I am proud to say that we hosted a fabulous gluten-free Thanksgiving that first year and every year since.

You, too, will quickly find your new gluten-free rhythm to Thanksgiving. Let’s get started!

Ready to start planning your gluten-free Thanksgiving? Get your free printable “Gluten-Free Thanksgiving Planner” which includes a to-do list leading up to Thanksgiving, gluten-free menu with recipe links, shopping planner, cooking schedule, and printable menu to display.

Text: gluten-free Thanksgiving planner, logo with blue-green cloud and text: Go Gluten Freely, four orange pumpkins along the bottom of the page

Some of the links on this post are affiliate links. To learn more, visit our Disclosures.

gluten-free Thanksgiving menu, teal background, white text: Thanksgiving menu, entree, rosemary roasted turkey, sides, crockpot stuffing, cream cheese mashed potatoes, roasted vegetables, corn, cranberry-kale salad, spiced cranberry sauce, gluten-free sourdough rolls, dessert, pumpkin cheesecake bars

Let’s tackle each of these dishes, one at a time:

Gluten-Free Turkey

Most turkeys are naturally gluten-free, but check the label, as there is the possibility that a brine, marinade, or injection in your turkey could contain gluten.

I personally use Butterball turkeys the company states that its Butterball fresh and frozen raw unstuffed turkeys are always gluten-free.

Watch out for gluten in turkey recipes, sometimes flour is added to a rub or marinade.

Close up of the body of a roasted turkey with a sprig of rosemary resting on top
Gluten-Free Rosemary Roasted Turkey
This Rosemary Turkey roasts quickly in an oven bag, keeping it juicy and tender for your Thanksgiving dinner. The bag is removed for the last 15 minutes of cooking for perfect, crispy skin. The oven bag is also helpful for cooking a gluten-free turkey in someone else's gluten-filled kitchen.
Check out this recipe

Prep ahead tip! you can prep the chopped rosemary, whole rosemary sprigs, celery stalks, and sliced onion the night before Thanksgiving when you are chopping vegetables for the stuffing and roasted vegetable side dishes.

Put that leftover turkey to good use with Gluten-Free Turkey Pot Pie (an Easy 1-Skillet Recipe). It’s quick and easy to make in one skillet, with leftover turkey, leftover veggies, and even a leftover pie crust!

Recorded data:
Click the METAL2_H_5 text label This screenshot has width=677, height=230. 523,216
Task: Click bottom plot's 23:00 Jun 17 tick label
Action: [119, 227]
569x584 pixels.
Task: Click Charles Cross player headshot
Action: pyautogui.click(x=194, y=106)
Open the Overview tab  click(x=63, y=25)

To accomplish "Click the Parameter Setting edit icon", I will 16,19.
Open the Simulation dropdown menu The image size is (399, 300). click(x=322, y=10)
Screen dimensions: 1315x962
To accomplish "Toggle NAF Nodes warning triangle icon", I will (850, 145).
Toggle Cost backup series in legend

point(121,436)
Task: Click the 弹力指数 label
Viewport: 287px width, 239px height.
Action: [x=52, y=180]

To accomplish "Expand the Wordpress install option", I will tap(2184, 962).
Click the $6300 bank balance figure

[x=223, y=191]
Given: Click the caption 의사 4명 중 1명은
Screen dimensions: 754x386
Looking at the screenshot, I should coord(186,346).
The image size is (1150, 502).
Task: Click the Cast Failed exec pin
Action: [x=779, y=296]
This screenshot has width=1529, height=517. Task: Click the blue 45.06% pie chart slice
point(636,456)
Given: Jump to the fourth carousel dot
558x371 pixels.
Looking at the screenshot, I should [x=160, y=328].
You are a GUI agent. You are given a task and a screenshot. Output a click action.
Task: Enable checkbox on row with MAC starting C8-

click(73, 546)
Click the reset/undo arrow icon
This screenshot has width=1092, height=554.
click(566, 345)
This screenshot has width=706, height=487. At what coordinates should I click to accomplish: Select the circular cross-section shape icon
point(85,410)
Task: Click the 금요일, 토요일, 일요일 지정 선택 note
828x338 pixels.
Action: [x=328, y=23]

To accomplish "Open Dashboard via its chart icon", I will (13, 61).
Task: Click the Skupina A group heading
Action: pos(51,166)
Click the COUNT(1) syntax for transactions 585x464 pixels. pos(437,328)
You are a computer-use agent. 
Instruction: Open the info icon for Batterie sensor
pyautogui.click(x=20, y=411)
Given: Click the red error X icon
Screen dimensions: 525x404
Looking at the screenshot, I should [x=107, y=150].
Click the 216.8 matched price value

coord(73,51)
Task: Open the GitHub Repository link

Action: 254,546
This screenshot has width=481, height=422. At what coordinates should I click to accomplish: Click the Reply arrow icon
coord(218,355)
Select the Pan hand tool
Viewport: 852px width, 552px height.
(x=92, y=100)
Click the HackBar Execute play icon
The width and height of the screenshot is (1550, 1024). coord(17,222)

Exercise prompt: List every item that the gluten-free Thanksgiving text says the free printable planner includes.

Result of the task:
- a to-do list leading up to Thanksgiving
- a gluten-free menu with recipe links
- a shopping planner
- a cooking schedule
- a printable menu to display